Juan Oribe Stemmer
Juan Oribe Stemmer

Botón de muestra

Los partidos políticos son estructuras integradas. La posición que tome un partido político ante determinados asuntos clave es un indicio razonable de cuál es su verdadero pensamiento en otras áreas.

Uno de los temas clave actuales en nuestra región, es la situación en Venezuela. Esta se ha convertido en un auténtico botón de muestra político.

La opinión que se tenga sobre Venezuela indica lo que realmente se piensa sobre la democracia en nuestro país. De un lado están los que desean un Uruguay democrático donde rige el Estado de Derecho, con partidos políticos que sostienen diferentes ideas y perspectivas; por el otro lado están los que desprecian ese sistema y desean reemplazarlo por alguna de las versiones del populismo real más o menos próximas al modelo venezolano. Recordemos la inspirada descripción que hizo Fidel Castro de los sistemas políticos multipartidarios: son la pluriporquería.

La posición del Frente Amplio acerca de Venezuela ha evolucionado en los últimos meses.

Dejando de lado los malabarismo conceptuales del Ministro de Relaciones Exteriores, con su original clasificación de las democracias, distinguidos líderes de la coalición finalmente se decidieron a llamar al pan, pan y al vino, vino. Así, el expresidente Mujica, el ministro Danilo Astori y el candidato presidencial, Daniel Martínez, declararon que Venezuela era una dictadura.

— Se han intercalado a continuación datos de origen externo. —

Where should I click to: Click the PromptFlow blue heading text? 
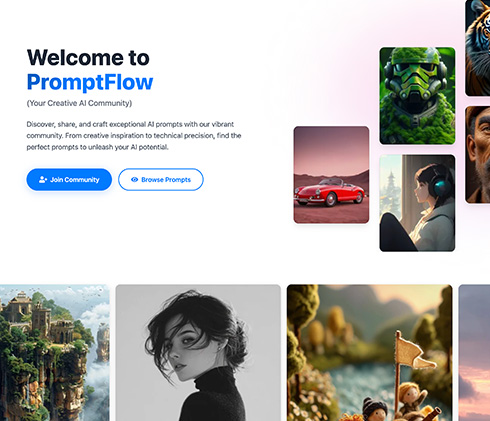pos(90,82)
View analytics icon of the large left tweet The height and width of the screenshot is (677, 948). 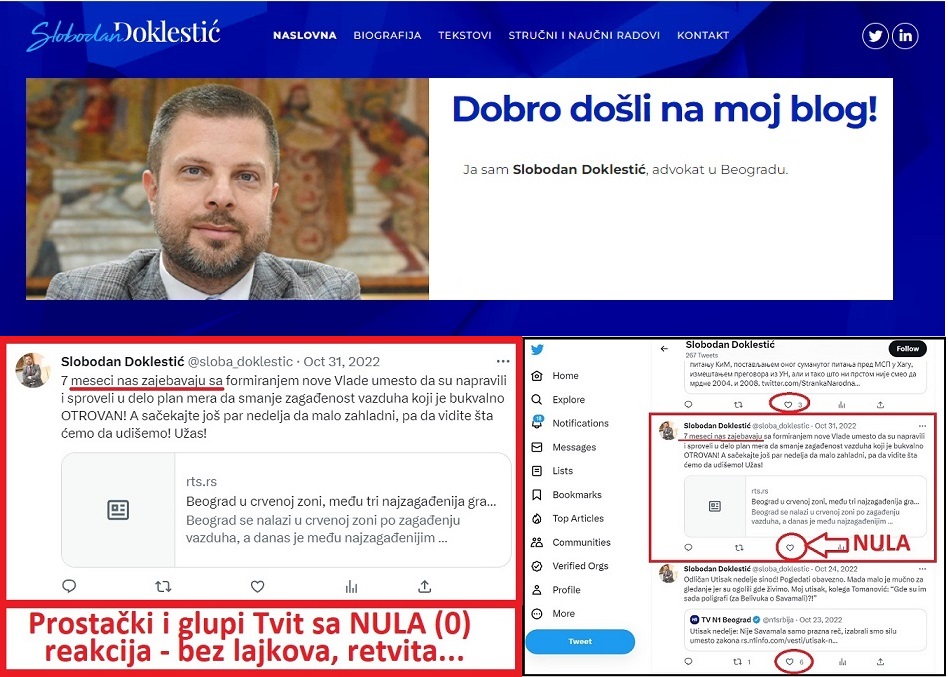coord(351,586)
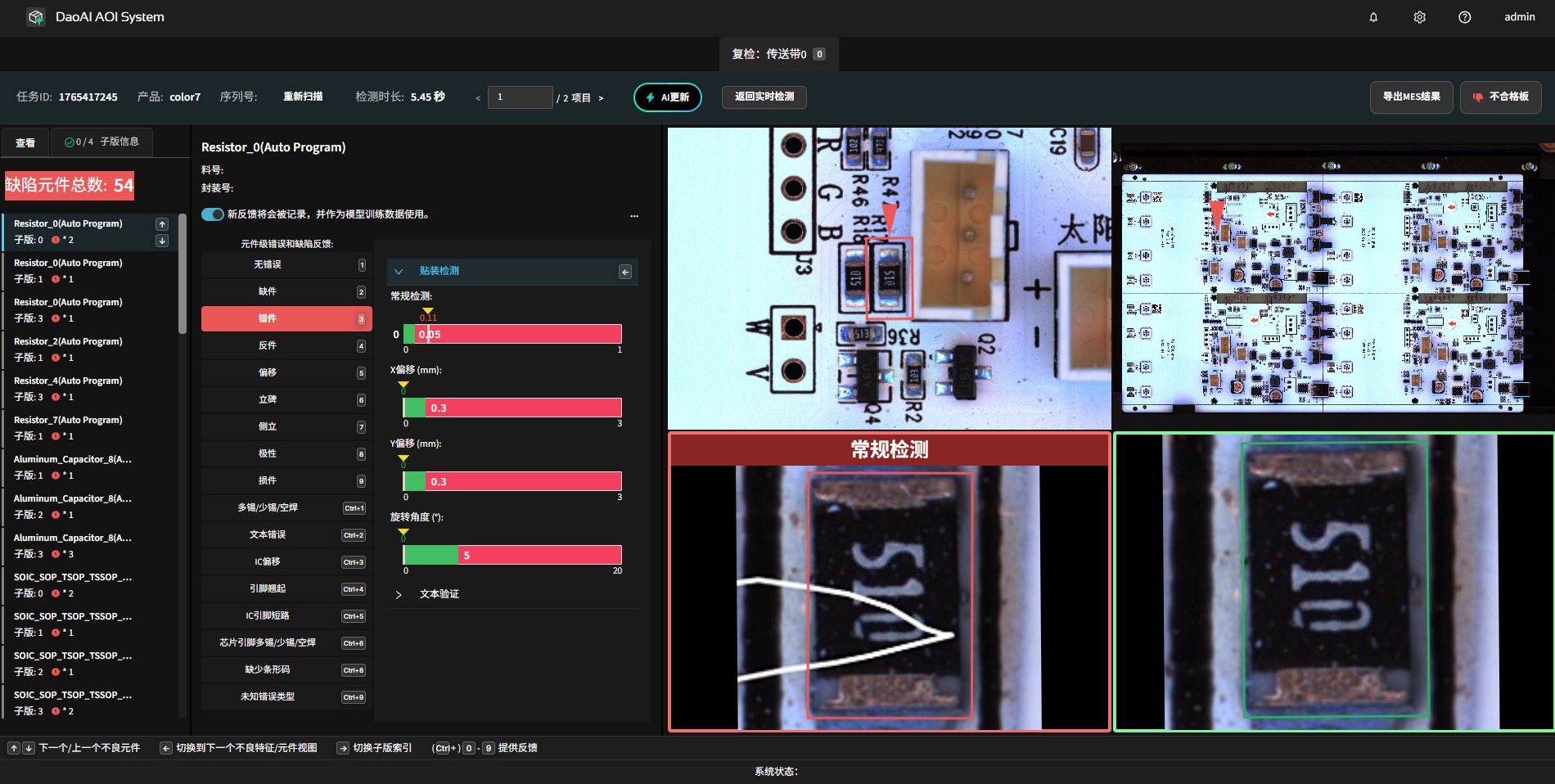Go to previous item with the < arrow
1555x784 pixels.
pyautogui.click(x=478, y=98)
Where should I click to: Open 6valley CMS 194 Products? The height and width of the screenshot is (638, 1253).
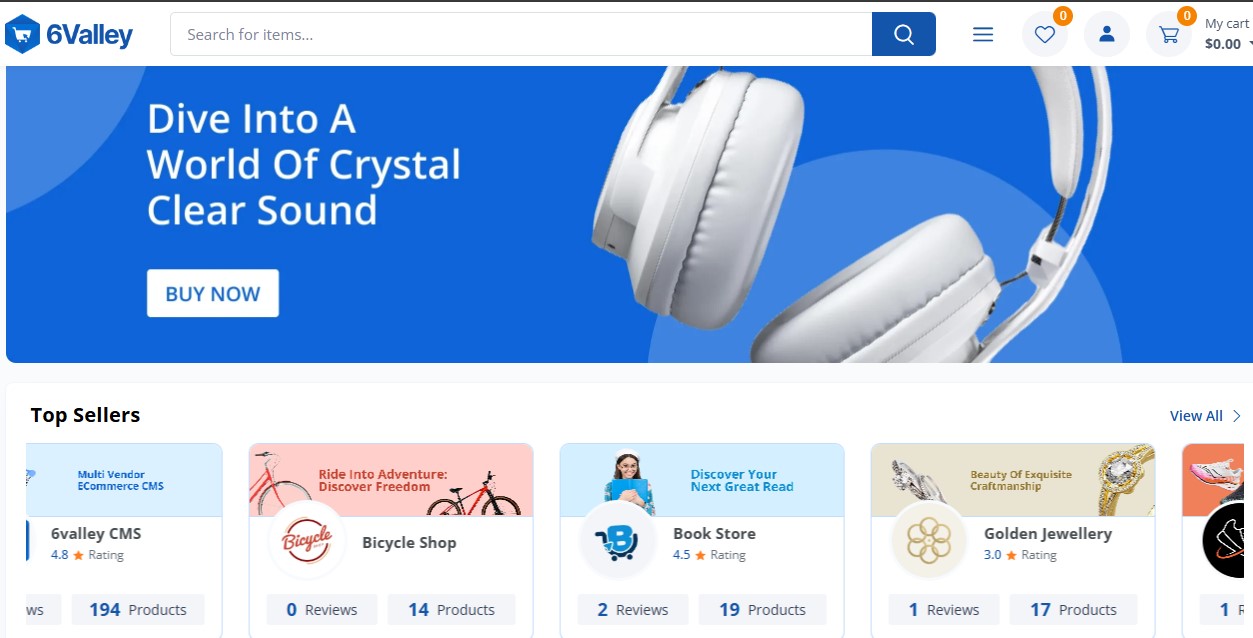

¿A qué se debió ese cambio tan saludable?

Seguramente, una causa fundamental fue la publicación del informe de la Alta Comisionada de las Naciones Unidas para los Derechos Humanos, la ex presidenta chilena Michelle Bachelet. El informe fue publicado el 4 de julio. Quizás, pensarán los más cínicos, otra explicación para ese viraje podría ser el instinto de conservación político: el Frente Amplio necesita reconquistar el electorado de centro-izquierda que cada vez se siente más distanciado de la posición dominante en esa coalición ante los sucesos en Venezuela.

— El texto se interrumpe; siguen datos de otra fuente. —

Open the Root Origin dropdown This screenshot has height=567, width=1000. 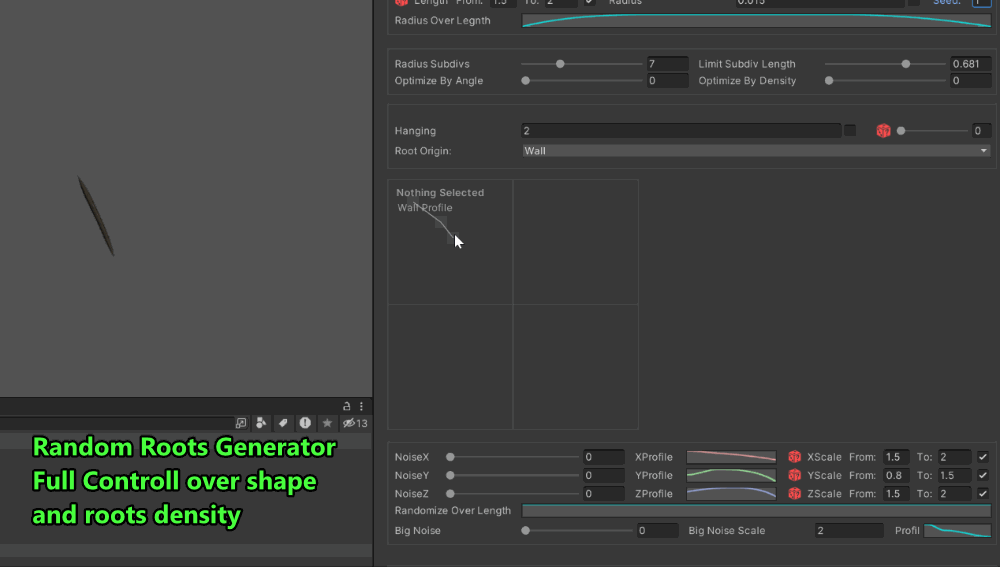(756, 151)
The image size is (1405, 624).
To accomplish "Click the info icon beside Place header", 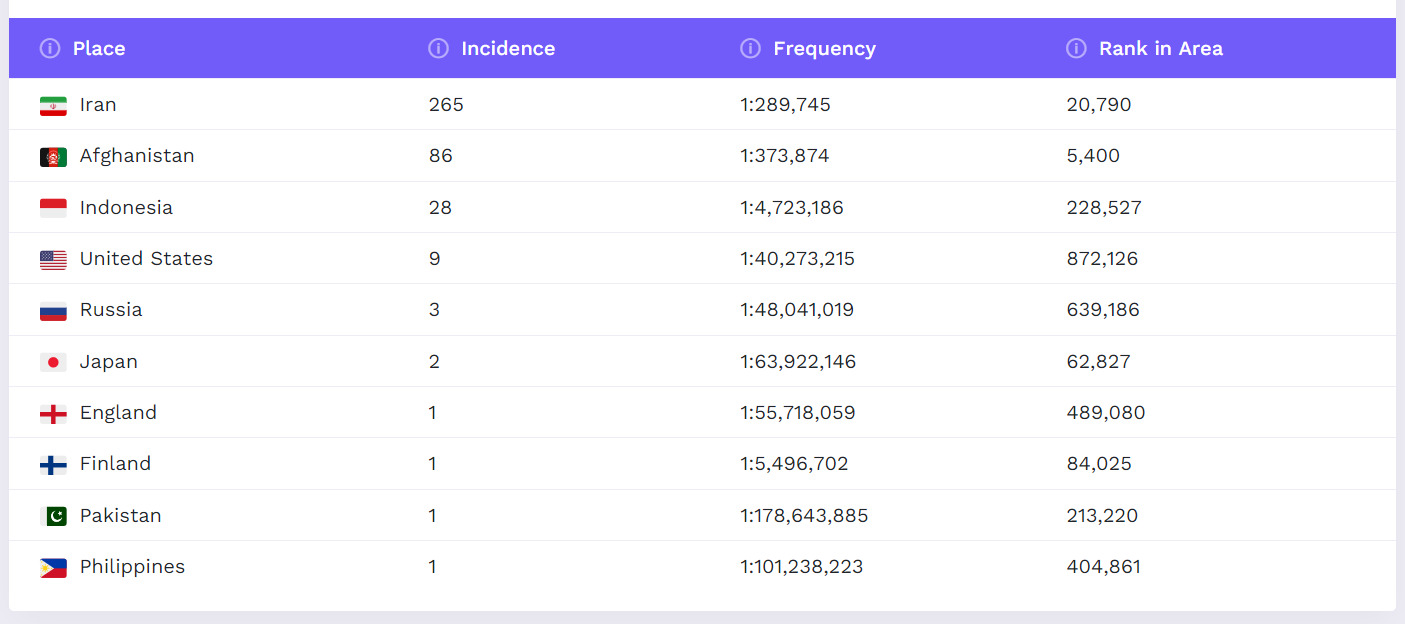I will click(50, 48).
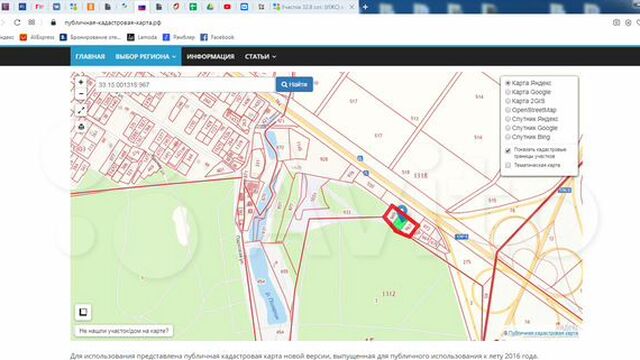Viewport: 640px width, 360px height.
Task: Select the Карта Google radio option
Action: pos(508,92)
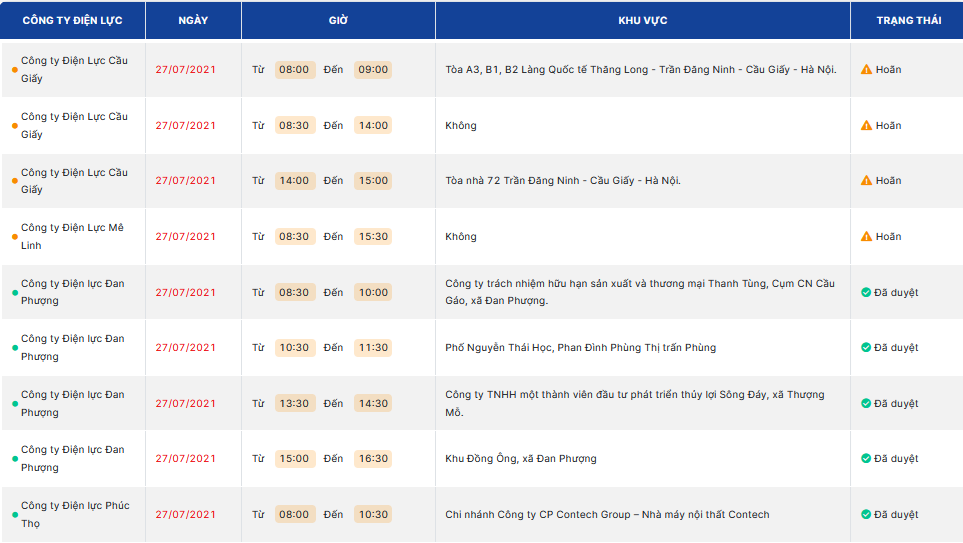This screenshot has height=543, width=963.
Task: Open the Tòa A3, B1, B2 Làng Quốc tế Thăng Long entry
Action: click(641, 69)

Pero, meses después de la publicación de informe parecería que su contenido aún no ha penetrado la dura corteza ideológica de algunos de los sectores más influyentes de la coalición frentista. Consultado sobre lo que dice el informe sobre las ejecuciones por las fuerzas del Estado que suceden en Venezuela, un candidato a Senador respondió que no decía eso, que eso era lo que decían los títulos de los diarios.

Afortunadamente, es posible leer el informe en Internet.

Lo que dice el informe es: “Las autoridades clasifican las muertes violentas resultantes de las operaciones de seguridad como ‘resistencia a la autoridad’. El número de estas muertes es inusualmente alto. En 2018, el Gobierno registró 5.287 muertes violentas en esa categoría, en tanto que la ONG Observatorio Venezolano de la Violencia (OVV) notificó por lo menos 7.523 muertes violentas de esta categoría. Entre el 1 de enero y el 19 de mayo de 2019, el Gobierno notificó 1.569 muertes violentas por ‘resistencia a la autoridad’. El OVV informó de al menos 2.124 de esas muertes entre enero y mayo de 2019. La información analizada por el ACNUDH (Alto Comisionado de las Naciones Unidas para los Derechos Humanos) indica que muchas de esas muertes violentas pueden constituir ejecuciones extrajudiciales” (Informe Bachelet, parágrafo 50).

No hay peor ciego que el que no quiere ver.